(SOURCE EXCERPT)
>> Start
When I say creative photography, I don’t just mean being creative in the ways that I take pictures. I mean being creative in the subject matter department as well. For example, a lot of the pictures that you’ll find in the slideshow at the top of this blog post show non-human subjects. These pictures – because the subjects cannot produce their own emotion – have to be taken with creative critical thinking to evoke some sort of feeling in the viewer. Take a moment to play through the slideshow and just notice how you feel when looking at each picture.

Go ahead – go do it.

What did you notice from that exercise? That’s right – even pictures that don’t have human subjects can make you feel something. That’s because the photographer took those pictures with you in mind – or rather, with all viewers in mind. The photographer (in this case, me) knew what they wanted you to see in the picture and tried to capture what they wanted you to feel in the picture as well.

To put it another way: most photo shoots deal with photographing models. These models are real people who can project an emotion onto the camera so that you feel that same way while looking at photos of them. This is model-centered emotional photography. When you take away the model and replace them with an inanimate object, the photographer is challenged to take pictures (that still hold emotion) of something that can’t give any of that emotion. So the photographer has to get creative in order to produce the desired effect.
>> End
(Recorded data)
>> Start
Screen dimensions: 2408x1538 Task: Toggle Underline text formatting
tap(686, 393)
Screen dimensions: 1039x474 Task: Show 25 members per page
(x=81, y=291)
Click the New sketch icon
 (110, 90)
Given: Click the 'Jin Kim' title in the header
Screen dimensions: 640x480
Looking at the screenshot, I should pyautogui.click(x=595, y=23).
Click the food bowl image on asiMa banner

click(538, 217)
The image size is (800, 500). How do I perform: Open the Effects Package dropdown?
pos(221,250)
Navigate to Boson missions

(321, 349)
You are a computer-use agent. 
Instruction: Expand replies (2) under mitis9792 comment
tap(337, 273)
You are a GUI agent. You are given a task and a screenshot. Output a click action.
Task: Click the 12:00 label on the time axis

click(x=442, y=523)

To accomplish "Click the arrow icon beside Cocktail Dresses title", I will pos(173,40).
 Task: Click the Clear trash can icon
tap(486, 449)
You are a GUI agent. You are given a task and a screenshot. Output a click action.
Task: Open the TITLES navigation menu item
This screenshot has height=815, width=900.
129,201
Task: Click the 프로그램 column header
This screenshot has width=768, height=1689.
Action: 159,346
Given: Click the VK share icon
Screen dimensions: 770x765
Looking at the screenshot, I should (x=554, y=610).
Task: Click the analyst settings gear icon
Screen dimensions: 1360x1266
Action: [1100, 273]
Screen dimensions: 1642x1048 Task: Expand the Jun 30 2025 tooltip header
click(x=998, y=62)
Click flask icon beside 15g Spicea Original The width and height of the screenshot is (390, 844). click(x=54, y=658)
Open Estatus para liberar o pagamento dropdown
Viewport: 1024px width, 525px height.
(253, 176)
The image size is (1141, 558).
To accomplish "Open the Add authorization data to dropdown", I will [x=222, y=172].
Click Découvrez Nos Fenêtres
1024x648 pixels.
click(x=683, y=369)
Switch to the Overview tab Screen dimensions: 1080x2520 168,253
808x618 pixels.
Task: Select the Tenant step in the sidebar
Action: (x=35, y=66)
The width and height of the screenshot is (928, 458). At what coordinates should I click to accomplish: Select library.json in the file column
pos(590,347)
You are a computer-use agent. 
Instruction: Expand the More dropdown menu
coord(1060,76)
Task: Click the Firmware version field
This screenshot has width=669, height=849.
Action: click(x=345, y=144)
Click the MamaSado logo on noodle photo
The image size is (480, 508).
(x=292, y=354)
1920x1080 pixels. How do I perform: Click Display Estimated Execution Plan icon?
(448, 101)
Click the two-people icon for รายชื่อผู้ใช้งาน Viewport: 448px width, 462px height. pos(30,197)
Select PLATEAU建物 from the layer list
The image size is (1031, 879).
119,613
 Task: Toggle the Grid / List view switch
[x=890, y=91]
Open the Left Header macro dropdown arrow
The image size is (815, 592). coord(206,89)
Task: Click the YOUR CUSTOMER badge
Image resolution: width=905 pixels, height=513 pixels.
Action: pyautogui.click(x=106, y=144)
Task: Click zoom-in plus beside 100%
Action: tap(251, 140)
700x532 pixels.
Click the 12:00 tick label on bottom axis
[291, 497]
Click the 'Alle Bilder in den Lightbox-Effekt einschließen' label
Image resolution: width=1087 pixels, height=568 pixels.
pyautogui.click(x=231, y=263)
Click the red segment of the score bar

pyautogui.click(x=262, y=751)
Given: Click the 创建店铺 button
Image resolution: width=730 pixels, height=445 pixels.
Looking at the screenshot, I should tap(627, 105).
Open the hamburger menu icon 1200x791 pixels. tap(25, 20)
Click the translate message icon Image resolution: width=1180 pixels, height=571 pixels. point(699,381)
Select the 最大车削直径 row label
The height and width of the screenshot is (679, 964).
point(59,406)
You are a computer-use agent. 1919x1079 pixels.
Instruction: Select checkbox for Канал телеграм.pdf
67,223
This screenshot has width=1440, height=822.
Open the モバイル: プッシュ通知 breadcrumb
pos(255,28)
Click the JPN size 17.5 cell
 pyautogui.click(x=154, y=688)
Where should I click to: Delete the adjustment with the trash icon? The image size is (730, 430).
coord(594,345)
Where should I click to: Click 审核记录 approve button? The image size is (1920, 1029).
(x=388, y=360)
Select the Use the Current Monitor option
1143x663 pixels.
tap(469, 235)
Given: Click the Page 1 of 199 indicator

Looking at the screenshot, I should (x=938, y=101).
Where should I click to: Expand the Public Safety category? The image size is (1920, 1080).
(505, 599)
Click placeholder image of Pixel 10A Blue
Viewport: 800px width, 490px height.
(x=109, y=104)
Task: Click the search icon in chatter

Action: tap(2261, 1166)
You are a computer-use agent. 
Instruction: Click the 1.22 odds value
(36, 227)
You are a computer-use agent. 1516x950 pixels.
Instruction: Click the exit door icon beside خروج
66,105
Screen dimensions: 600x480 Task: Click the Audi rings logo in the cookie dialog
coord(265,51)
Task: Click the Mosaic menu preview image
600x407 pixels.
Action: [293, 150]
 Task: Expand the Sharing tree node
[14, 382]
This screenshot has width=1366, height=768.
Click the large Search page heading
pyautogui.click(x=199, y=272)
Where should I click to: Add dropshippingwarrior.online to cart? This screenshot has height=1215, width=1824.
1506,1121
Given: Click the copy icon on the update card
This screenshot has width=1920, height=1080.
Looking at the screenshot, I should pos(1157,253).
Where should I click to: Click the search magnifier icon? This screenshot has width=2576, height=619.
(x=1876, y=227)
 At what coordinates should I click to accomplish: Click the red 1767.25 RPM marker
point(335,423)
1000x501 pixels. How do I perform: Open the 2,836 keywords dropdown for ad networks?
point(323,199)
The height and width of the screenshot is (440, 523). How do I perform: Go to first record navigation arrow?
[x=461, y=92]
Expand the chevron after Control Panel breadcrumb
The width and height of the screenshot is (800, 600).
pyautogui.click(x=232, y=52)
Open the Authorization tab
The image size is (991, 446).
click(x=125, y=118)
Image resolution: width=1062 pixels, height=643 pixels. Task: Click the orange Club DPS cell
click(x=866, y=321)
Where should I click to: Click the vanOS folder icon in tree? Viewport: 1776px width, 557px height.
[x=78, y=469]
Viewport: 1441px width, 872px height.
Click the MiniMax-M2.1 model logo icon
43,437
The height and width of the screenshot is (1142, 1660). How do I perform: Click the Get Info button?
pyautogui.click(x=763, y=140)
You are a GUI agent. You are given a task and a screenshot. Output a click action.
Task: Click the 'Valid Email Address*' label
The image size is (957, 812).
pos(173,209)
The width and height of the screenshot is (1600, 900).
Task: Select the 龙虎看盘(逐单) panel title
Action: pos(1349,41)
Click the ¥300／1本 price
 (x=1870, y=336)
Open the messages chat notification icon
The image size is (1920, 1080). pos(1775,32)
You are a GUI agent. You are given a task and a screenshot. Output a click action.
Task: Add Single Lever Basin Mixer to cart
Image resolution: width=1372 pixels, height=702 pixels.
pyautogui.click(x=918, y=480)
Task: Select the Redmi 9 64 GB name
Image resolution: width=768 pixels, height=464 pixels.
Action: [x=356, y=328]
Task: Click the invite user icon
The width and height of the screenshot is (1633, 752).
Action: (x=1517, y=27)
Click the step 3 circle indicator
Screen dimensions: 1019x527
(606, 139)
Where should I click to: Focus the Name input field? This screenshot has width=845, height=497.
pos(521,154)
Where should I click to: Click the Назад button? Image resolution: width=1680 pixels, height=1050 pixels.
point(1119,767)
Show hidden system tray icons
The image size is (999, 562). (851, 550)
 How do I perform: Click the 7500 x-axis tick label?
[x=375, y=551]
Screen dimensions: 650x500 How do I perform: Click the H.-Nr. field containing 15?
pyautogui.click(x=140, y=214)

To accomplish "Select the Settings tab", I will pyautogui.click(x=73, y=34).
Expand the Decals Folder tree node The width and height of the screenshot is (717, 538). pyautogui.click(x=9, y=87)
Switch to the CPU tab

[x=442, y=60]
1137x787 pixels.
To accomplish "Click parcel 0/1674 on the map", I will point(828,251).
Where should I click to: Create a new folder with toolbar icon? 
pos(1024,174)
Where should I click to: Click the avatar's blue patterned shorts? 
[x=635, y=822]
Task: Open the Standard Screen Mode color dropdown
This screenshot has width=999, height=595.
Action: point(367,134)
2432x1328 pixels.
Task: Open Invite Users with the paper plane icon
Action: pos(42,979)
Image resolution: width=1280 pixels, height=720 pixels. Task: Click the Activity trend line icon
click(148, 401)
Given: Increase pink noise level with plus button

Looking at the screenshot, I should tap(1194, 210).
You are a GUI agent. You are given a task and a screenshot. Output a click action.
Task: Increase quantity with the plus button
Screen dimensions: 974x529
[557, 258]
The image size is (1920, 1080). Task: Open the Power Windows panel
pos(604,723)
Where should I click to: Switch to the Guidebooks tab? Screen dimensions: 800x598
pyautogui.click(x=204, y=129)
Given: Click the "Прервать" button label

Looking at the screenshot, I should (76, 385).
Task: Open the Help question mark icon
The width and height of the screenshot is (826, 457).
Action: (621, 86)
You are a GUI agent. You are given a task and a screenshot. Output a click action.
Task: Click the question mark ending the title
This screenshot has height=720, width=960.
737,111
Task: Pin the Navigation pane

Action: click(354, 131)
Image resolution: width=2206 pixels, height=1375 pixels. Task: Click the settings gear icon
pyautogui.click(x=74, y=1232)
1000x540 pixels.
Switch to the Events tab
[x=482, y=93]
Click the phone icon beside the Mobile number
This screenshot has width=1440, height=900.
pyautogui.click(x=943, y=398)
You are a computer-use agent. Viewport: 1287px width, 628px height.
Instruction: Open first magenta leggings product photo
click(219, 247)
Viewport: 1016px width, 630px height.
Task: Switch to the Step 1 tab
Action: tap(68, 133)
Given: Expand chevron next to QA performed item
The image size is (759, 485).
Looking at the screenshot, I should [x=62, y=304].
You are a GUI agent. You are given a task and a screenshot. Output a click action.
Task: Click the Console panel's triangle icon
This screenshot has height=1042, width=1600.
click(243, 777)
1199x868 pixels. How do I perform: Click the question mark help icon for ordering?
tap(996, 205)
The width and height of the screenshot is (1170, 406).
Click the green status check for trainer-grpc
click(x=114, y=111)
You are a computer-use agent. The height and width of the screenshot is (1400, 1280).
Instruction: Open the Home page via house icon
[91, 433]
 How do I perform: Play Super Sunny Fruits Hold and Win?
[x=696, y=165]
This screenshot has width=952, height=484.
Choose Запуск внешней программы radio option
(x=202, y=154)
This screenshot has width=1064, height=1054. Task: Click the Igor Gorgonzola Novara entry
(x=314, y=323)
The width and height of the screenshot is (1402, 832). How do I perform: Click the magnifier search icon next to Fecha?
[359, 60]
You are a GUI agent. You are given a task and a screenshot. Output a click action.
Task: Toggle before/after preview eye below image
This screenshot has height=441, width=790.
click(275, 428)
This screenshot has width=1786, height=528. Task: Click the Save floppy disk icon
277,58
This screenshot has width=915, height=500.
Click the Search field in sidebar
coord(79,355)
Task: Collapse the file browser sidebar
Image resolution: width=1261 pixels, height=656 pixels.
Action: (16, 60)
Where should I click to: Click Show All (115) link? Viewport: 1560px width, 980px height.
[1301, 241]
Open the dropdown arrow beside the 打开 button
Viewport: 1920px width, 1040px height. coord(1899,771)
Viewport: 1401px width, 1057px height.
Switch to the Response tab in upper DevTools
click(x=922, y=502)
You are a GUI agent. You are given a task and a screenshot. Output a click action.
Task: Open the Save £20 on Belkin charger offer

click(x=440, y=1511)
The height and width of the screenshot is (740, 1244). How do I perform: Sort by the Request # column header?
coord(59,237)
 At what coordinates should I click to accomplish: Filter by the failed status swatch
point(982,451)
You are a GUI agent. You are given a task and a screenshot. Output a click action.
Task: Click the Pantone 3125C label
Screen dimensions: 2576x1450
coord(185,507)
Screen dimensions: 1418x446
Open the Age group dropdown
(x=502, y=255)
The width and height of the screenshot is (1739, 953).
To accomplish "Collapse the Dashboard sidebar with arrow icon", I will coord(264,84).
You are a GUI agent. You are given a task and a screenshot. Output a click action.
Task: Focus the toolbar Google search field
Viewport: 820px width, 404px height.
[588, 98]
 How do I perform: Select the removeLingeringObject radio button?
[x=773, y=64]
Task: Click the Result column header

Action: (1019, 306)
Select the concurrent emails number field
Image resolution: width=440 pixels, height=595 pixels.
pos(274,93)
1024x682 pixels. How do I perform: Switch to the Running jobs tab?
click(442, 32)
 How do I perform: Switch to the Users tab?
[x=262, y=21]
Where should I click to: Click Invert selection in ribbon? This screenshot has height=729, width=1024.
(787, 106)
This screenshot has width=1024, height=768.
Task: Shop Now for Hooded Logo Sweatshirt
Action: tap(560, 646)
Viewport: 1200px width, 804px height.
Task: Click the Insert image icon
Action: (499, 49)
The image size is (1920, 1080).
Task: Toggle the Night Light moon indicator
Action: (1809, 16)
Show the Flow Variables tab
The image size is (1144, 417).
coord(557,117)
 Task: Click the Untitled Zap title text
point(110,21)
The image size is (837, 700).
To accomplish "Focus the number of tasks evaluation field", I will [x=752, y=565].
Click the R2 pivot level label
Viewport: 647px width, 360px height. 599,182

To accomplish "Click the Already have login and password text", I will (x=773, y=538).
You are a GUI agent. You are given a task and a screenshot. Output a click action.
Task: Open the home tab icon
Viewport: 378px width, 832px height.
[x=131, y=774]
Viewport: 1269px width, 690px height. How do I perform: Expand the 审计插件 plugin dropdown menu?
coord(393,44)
>> End
(WHAT YOU WILL DO)
(A) Answer these questions from the creative photography passage:
(i) What kind of subjects do many of the pictures in the slideshow at the top of the blog post show?
(ii) Who does the writer say took the pictures in the slideshow?
(iii) What name does the writer give to photography in which models project an emotion onto the camera?
(B) Can you take the creative photography passage further, starting after its last sentence?

(ANSWERS)
(A)
(i) Non-human subjects.
(ii) The writer.
(iii) Model-centered emotional photography.

(B)
None of this is to say that a photographer can’t produce creative content when photographing models or other living subjects. Of course they can! Just type in “creative photography” on Google, and you’ll see plenty of proof of that. I’m just saying that it is more difficult to be creative without that living help. It was especially difficult for someone like me – who obviously does not have a lot of experience taking pictures of non-living things.

That being said, I hope you all enjoy the pictures in the slideshow above. I tried my best to be really creative and evoke some sort of emotion or feeling in them. If any of you have any questions or want to talk more about creative photography (or photography in general, really), please use the contact form on my website to send me a message. I would love to talk with you guys about my ideas or creative photography processes! As always, feel free to share this post on any of the social media links below. I hope you guys have a great week!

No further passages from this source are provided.